Interactive modeling
The predictive modeling toolkit allows an interactive visualization tool for the models.
Many classical ML models can be trained quickly. In these cases, Datagrok creates a UI displaying all model parameters.
Such approach is particulary useful for quick prototyping and data analysis. Datagrok automatically analyses data and predictions to provide user with the most relevant models and insights. So, all the machine learning is done automatically. User then has all the tools to analyze the results and continue exploring problem with the guide of the platform.
Workflow
Model setup begins with data configuration. First, we select a table to work with, then we have to choose a target column and feature columns.
Selecting data establishes the predictive problem. Next, configure the model engine (e.g., its source or architecture) and hyperparameters. Datagrok dynamically updates the model as parameters are adjusted. This makes Datagrok an interactive playground for modeling.
Model autoselection and autoconfiguration
Based on the data structure, Datagrok suggests suitable models.
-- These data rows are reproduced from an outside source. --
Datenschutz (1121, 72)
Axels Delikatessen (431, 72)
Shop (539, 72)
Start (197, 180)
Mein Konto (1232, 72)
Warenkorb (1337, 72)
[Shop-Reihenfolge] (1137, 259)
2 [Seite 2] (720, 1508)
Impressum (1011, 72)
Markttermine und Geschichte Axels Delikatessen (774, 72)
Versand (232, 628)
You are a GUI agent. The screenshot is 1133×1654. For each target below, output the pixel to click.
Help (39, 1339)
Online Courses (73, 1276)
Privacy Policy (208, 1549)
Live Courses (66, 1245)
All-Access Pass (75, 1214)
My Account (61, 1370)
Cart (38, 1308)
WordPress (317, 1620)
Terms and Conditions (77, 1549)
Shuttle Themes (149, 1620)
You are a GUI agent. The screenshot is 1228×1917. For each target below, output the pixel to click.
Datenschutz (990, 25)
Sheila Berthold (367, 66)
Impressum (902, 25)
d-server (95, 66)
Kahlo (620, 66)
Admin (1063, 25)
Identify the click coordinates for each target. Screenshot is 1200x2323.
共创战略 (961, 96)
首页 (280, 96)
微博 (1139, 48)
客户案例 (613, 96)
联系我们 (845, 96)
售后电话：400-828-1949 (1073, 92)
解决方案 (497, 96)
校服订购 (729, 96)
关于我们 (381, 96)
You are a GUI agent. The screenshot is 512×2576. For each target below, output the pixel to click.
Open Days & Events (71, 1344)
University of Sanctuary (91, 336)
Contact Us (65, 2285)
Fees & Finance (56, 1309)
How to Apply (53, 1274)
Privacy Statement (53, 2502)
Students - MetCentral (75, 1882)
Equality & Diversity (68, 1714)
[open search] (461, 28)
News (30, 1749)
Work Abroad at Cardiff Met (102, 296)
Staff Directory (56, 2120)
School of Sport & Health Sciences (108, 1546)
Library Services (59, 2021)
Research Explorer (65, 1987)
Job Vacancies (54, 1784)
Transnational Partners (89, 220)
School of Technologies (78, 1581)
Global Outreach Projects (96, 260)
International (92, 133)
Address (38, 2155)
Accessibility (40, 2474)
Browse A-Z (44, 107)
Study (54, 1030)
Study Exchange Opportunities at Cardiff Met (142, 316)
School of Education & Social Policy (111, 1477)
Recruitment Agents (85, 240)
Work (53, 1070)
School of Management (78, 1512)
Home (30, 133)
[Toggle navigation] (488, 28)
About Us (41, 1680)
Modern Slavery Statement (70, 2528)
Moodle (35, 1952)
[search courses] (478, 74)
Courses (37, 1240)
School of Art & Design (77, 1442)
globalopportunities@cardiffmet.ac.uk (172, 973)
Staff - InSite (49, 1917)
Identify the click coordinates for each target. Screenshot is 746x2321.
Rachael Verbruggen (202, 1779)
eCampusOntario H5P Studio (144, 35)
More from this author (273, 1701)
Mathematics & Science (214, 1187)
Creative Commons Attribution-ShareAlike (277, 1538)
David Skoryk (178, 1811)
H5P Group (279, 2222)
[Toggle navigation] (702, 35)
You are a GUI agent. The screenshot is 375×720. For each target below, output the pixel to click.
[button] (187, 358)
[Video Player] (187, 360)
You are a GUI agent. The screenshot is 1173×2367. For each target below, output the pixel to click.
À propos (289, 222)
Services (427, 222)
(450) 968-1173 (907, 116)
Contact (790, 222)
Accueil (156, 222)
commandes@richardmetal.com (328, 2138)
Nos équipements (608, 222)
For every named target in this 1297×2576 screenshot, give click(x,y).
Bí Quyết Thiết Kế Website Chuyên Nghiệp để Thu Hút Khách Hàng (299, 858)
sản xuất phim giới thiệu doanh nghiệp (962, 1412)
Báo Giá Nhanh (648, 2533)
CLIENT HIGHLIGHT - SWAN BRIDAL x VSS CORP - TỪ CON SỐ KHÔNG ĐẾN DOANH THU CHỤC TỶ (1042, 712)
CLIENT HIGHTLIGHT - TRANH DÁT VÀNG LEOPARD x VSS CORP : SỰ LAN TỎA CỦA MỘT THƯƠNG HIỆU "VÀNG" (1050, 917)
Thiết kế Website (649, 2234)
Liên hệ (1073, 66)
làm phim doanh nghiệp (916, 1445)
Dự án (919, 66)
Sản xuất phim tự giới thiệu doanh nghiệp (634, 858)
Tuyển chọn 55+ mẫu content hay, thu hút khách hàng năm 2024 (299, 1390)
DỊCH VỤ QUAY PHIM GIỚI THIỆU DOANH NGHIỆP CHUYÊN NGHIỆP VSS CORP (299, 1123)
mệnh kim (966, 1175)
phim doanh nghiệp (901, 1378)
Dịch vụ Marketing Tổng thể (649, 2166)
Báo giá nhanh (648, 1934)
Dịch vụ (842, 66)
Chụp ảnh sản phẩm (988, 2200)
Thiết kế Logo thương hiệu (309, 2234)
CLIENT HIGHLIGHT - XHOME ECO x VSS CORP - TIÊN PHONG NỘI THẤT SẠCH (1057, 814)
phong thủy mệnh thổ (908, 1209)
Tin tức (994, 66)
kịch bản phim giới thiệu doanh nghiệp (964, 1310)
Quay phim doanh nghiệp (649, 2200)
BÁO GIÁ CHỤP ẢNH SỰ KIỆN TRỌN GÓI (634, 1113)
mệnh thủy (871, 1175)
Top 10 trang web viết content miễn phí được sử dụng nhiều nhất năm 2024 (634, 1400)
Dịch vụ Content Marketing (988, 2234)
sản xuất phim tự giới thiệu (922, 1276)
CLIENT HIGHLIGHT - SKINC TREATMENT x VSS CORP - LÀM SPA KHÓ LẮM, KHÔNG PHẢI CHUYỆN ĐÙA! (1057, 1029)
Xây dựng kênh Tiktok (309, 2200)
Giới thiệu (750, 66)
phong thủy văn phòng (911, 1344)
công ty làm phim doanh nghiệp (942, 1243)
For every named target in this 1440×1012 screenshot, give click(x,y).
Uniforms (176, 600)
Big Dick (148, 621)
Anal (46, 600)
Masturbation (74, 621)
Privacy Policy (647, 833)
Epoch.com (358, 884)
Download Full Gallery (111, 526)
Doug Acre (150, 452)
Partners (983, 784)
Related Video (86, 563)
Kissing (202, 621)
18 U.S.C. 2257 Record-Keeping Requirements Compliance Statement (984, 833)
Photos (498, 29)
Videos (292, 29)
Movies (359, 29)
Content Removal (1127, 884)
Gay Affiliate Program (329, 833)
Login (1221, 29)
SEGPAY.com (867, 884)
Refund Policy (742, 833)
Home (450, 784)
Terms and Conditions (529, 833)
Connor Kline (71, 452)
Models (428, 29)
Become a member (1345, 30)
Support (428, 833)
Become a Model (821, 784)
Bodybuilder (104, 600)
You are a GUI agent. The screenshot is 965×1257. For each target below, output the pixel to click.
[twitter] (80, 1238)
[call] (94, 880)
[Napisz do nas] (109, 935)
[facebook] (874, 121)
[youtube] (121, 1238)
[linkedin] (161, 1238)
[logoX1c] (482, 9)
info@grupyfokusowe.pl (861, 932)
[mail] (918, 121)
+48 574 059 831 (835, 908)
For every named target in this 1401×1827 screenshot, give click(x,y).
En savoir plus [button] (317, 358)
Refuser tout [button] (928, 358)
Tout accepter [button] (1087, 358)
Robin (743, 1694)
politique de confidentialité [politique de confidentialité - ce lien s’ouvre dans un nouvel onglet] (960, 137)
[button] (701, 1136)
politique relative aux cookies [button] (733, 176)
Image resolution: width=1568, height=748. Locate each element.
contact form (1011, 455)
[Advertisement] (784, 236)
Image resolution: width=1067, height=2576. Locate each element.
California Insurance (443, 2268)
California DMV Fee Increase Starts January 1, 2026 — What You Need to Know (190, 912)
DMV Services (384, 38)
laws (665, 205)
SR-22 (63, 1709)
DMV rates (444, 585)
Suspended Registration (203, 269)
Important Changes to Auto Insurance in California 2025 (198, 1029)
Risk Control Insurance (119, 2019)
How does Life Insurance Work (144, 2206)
Datagrok provides a list of models that match the data and selects the best one.
Tips as you go
The platform suggests data transformations, model configuration changes, or insights based on the situation.
For example, Datagrok may:
- Show correlated columns
- Suggest handling of missing values
- Analyses false positive and false negative errors for binary classification problem.
Class imbalance | Ignore missing values | Low precision |
---|---|---|
Model comparison
Datagrok allows users to play with models by changing parameters on the go. To preserve effective configurations, models can be saved to the comparison tool.
The comparison tool stores model parameters for future reference. This ensures users can identify and save only the best configurations.
Visualizations
Datagrok offers a wide range of context-aware visualizations. In tables, $X$ represents feature columns and $y$ denotes the target column.
Visualization | Description | Showed for | Example | Read more |
---|---|---|---|---|
Scatter Plot (regression) | Visualizes predicted vs actual values. | Regression problems ($y$ is numerical) | ||
Residuals plot | The difference between prediction and the real value. | Regression problems ($y$ is numerical) | Errors and residuals | |
Scatter plot (classification) | Visualizes predicted vs actual values using colors for classes. | Classification problems ($y$ is categorical) | ||
Roc Curve | Trade-offs between true/false positive rates for classifiers. | Binary classification problems ($y$ is categorical with 2 classes) | ROC curve | |
PC Plot | Parallel coordinates plot. | $X$ has more than 2 and less than 11 numerical columns | ||
Statistics | Statistics of the $y$ column | Regression problems ($y$ is numerical) | ||
Distribution | Distribution of the predicted values, and distribution of values in $y$. | Regression problems ($y$ is numerical) | ||
Confusion matrix | Rows represent actual classes, columns represent predicted classes, and relevant metrics are displayed. | Classification problems ($y$ is categorical) | Confusion matrix | |
Correlation plot | Shows feature interdependencies | $X$ has more than 10 numerical columns | ||
Performance metrics | Aggregated performance statistics (e.g., R², accuracy). | Always | ||
Wrong predictions | Highlights incorrectly classified instances of the data. | Classification problems ($y$ is categorical) | ||
Custom visualizations | Package-defined visualizations for specific models. | Specific models | -- |
Custom visualizations
Custom viewers can be defined for specific models using the JS API. It requires a setup by the rules to similar described in custom models guide.
//name: visualize
//meta.mlname: $MODEL_NAME
//meta.mlrole: visualize
//input: dataframe df
//input: column targetColumn
//input: column predictColumn
//input: dynamic model
//output: dynamic widget
export async function visualize(df: DG.DataFrame, targetColumn: DG.Column, predictColumn: DG.Column, model: any): Promise<any> {
let view : DG.JSViewer = new DG.JSViewer();
return view.root;
}
These viewers are automatically added to the interactive training view.